# WORK ORDER
An exact, word-for-word copy of the entries is required, beginning at the line that contains "How do I perform: Click the letter" and ending at the last line, both included.

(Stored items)
***

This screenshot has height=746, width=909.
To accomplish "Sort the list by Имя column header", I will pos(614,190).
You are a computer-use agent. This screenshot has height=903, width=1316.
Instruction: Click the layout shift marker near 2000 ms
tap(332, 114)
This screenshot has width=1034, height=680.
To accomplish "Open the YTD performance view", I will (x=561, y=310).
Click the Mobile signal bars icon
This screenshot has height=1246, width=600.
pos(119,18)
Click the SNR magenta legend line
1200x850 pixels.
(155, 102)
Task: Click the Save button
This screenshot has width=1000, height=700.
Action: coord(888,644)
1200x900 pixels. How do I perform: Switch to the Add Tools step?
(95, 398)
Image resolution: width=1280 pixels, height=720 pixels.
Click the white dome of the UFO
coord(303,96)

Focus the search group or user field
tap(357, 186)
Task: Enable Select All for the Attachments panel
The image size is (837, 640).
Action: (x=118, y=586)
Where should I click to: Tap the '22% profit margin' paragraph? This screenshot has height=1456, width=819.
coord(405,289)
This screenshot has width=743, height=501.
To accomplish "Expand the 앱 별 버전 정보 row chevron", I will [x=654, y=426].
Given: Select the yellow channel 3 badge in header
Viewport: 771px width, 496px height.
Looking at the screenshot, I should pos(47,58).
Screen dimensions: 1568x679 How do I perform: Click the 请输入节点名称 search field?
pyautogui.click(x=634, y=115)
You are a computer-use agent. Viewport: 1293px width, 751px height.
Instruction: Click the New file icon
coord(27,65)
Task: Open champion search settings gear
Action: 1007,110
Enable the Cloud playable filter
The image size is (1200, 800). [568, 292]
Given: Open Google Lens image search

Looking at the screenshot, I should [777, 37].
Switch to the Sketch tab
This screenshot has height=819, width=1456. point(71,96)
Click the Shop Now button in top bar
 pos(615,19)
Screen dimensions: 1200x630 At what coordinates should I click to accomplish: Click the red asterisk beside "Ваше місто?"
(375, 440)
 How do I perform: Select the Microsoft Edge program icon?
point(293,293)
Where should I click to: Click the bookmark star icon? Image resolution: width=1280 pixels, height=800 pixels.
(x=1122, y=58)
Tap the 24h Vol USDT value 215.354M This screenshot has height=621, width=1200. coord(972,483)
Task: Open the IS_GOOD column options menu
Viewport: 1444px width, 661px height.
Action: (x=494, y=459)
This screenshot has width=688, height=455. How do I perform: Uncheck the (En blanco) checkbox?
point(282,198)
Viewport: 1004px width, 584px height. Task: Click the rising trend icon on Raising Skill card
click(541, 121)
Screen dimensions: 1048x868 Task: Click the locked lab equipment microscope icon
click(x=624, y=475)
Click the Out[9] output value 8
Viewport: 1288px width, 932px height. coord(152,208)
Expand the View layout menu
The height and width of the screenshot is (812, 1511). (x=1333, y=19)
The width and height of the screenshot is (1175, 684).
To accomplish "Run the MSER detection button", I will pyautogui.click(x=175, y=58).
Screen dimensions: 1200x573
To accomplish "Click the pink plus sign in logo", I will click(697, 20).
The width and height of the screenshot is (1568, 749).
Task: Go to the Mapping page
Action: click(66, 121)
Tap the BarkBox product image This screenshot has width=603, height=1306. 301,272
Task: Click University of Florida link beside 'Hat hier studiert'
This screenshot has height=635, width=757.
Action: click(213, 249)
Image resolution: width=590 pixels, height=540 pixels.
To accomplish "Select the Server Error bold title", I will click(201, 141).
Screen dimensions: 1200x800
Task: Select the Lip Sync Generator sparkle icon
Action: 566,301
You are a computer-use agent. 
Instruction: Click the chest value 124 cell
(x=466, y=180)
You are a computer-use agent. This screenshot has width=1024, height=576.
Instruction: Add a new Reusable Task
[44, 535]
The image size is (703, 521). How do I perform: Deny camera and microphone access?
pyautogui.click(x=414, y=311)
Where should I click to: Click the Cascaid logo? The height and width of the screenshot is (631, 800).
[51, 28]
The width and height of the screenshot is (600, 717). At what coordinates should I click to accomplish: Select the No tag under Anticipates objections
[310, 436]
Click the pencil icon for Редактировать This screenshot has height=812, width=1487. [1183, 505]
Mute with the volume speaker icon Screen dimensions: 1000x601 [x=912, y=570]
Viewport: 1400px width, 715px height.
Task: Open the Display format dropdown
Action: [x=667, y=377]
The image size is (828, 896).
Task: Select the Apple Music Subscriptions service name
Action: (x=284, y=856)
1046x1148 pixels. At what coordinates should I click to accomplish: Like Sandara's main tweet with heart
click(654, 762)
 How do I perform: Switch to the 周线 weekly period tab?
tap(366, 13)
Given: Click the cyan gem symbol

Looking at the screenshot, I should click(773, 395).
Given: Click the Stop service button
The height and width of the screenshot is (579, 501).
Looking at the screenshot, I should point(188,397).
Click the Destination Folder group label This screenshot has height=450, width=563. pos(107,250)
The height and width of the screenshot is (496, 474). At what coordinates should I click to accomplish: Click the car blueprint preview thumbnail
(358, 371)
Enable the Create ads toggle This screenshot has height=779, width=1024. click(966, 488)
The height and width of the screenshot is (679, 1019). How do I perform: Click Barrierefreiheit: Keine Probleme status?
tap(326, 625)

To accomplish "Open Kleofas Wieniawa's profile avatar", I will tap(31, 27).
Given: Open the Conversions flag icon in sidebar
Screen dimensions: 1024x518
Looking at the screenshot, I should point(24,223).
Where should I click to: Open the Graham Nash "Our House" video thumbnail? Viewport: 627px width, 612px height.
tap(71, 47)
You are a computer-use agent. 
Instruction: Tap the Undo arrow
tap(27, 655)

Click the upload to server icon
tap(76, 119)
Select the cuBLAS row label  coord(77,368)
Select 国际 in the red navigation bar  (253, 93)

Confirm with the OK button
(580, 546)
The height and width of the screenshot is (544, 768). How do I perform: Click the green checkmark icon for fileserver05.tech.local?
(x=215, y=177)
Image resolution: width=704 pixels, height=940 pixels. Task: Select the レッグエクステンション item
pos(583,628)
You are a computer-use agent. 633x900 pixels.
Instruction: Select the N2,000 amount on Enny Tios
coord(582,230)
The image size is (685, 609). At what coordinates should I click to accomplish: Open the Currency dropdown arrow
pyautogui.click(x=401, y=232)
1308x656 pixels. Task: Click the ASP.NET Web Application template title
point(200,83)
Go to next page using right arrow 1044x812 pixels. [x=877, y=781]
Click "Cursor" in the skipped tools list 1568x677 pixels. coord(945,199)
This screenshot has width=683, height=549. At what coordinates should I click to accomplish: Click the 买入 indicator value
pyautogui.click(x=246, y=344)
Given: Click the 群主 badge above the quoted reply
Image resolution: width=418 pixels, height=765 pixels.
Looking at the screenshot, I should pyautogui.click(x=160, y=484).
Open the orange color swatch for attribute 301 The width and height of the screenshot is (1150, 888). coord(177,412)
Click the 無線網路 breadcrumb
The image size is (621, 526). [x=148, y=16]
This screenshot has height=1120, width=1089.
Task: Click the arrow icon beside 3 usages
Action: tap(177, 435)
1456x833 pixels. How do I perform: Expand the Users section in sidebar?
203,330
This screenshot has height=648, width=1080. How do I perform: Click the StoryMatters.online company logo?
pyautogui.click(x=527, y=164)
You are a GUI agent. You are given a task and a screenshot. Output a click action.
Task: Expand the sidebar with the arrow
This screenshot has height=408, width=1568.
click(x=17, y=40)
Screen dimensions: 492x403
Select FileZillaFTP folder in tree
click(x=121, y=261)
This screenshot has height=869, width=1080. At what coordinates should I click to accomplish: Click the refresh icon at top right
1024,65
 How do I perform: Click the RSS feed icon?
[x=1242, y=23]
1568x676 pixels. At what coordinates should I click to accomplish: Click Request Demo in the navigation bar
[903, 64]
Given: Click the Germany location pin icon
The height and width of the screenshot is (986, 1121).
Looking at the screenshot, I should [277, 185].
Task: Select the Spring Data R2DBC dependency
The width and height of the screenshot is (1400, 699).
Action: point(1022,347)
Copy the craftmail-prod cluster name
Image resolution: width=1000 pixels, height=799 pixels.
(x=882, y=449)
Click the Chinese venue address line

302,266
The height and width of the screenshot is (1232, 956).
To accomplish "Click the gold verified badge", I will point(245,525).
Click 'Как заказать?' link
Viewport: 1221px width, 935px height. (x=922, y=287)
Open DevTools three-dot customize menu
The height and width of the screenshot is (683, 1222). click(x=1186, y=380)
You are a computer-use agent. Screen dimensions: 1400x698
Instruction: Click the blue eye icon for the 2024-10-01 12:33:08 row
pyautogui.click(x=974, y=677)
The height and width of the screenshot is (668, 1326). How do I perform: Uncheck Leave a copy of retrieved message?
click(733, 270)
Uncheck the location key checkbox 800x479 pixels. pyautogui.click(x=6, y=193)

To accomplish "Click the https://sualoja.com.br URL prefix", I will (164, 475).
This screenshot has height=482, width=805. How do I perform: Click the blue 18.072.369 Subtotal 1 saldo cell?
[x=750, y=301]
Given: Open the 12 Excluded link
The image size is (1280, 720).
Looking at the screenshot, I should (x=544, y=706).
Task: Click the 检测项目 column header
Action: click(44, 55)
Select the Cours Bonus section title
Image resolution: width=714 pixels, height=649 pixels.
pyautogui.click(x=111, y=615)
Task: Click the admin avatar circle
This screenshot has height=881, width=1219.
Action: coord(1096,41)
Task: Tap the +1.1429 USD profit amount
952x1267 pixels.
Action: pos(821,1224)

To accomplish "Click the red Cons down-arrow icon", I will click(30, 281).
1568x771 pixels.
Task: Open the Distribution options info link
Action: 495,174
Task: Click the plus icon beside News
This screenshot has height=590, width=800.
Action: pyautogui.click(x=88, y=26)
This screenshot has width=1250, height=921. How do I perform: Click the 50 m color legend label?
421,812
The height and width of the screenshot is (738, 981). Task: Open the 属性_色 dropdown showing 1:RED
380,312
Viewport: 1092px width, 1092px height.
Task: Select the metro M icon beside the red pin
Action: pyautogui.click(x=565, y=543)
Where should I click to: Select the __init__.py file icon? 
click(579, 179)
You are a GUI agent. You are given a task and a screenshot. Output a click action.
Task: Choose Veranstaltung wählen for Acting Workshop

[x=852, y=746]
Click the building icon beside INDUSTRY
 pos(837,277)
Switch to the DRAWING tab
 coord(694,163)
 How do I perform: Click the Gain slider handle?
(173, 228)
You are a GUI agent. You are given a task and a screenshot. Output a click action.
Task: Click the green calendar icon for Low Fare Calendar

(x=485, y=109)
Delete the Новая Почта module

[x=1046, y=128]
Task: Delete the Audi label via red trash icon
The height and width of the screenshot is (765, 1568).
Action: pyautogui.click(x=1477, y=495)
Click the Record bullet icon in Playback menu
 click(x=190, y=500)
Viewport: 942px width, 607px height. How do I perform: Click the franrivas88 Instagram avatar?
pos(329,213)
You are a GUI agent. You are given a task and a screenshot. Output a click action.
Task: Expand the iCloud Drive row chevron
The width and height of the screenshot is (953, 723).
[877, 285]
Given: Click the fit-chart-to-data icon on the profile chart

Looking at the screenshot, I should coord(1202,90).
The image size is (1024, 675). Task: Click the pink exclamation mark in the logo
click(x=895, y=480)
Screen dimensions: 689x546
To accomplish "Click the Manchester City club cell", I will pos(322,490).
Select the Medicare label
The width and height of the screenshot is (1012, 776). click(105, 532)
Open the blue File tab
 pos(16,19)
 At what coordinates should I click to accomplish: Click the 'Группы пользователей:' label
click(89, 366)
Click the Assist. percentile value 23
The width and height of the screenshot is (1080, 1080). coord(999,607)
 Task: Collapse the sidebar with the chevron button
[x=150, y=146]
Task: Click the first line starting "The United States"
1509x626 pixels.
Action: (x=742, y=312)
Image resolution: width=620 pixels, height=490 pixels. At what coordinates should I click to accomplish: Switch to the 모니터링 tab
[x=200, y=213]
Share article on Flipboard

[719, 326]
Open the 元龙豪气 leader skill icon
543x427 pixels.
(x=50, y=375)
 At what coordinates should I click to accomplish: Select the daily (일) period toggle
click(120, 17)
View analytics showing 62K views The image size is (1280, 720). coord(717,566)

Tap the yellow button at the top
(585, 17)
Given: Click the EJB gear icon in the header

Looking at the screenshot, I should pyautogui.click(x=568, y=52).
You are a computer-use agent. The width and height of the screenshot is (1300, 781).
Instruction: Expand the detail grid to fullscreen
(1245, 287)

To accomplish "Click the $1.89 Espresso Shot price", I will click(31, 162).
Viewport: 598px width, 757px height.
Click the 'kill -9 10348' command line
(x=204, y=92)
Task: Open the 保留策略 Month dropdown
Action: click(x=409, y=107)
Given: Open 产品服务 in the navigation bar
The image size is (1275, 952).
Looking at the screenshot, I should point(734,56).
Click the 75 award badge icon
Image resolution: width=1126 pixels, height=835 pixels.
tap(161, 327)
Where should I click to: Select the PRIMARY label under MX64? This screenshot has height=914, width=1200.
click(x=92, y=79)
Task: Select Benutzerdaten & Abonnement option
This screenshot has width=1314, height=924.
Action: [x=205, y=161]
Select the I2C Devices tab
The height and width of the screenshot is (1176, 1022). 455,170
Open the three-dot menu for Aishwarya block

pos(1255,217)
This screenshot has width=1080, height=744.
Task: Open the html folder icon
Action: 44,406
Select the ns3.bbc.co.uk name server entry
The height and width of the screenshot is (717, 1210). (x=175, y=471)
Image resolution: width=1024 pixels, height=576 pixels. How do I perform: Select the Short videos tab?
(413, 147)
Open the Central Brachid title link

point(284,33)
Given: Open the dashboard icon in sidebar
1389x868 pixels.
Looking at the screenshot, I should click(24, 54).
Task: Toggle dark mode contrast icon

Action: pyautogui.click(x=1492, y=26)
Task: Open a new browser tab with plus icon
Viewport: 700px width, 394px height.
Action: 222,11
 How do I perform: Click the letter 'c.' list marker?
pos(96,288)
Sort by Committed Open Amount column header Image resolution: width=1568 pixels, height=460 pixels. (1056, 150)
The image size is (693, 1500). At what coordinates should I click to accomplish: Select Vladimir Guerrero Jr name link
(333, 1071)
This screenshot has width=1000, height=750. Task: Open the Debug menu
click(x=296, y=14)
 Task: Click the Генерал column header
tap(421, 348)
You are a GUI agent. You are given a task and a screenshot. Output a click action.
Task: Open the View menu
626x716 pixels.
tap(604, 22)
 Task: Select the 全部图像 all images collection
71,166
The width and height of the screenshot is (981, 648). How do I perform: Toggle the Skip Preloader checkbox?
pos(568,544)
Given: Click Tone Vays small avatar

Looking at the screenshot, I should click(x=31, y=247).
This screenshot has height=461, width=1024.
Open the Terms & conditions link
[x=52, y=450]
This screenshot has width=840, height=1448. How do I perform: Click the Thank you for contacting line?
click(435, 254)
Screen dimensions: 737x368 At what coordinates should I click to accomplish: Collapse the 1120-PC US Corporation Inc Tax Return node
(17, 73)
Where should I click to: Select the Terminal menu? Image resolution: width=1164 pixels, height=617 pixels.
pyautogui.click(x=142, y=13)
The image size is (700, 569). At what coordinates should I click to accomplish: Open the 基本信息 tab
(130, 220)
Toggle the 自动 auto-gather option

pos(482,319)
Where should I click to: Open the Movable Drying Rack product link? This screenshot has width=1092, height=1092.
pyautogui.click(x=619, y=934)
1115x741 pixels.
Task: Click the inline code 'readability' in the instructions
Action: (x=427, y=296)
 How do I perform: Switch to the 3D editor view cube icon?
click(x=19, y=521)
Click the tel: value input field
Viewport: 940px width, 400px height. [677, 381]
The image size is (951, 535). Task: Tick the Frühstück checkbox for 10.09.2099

***

# REPLY TO THE EXERCISE
 How do I perform: Click the letter 'c.' list marker?
pos(96,288)
Sort by Committed Open Amount column header Image resolution: width=1568 pixels, height=460 pixels. (1056, 150)
The image size is (693, 1500). At what coordinates should I click to accomplish: Select Vladimir Guerrero Jr name link
(333, 1071)
This screenshot has width=1000, height=750. Task: Open the Debug menu
click(x=296, y=14)
 Task: Click the Генерал column header
tap(421, 348)
You are a GUI agent. You are given a task and a screenshot. Output a click action.
Task: Open the View menu
626x716 pixels.
tap(604, 22)
 Task: Select the 全部图像 all images collection
71,166
The width and height of the screenshot is (981, 648). How do I perform: Toggle the Skip Preloader checkbox?
pos(568,544)
Given: Click Tone Vays small avatar

Looking at the screenshot, I should click(x=31, y=247).
This screenshot has height=461, width=1024.
Open the Terms & conditions link
[x=52, y=450]
This screenshot has width=840, height=1448. How do I perform: Click the Thank you for contacting line?
click(435, 254)
Screen dimensions: 737x368 At what coordinates should I click to accomplish: Collapse the 1120-PC US Corporation Inc Tax Return node
(17, 73)
Where should I click to: Select the Terminal menu? Image resolution: width=1164 pixels, height=617 pixels.
pyautogui.click(x=142, y=13)
The image size is (700, 569). At what coordinates should I click to accomplish: Open the 基本信息 tab
(130, 220)
Toggle the 自动 auto-gather option

pos(482,319)
Where should I click to: Open the Movable Drying Rack product link? This screenshot has width=1092, height=1092.
pyautogui.click(x=619, y=934)
1115x741 pixels.
Task: Click the inline code 'readability' in the instructions
Action: (x=427, y=296)
 How do I perform: Switch to the 3D editor view cube icon?
click(x=19, y=521)
Click the tel: value input field
Viewport: 940px width, 400px height. [677, 381]
The image size is (951, 535). Task: Tick the Frühstück checkbox for 10.09.2099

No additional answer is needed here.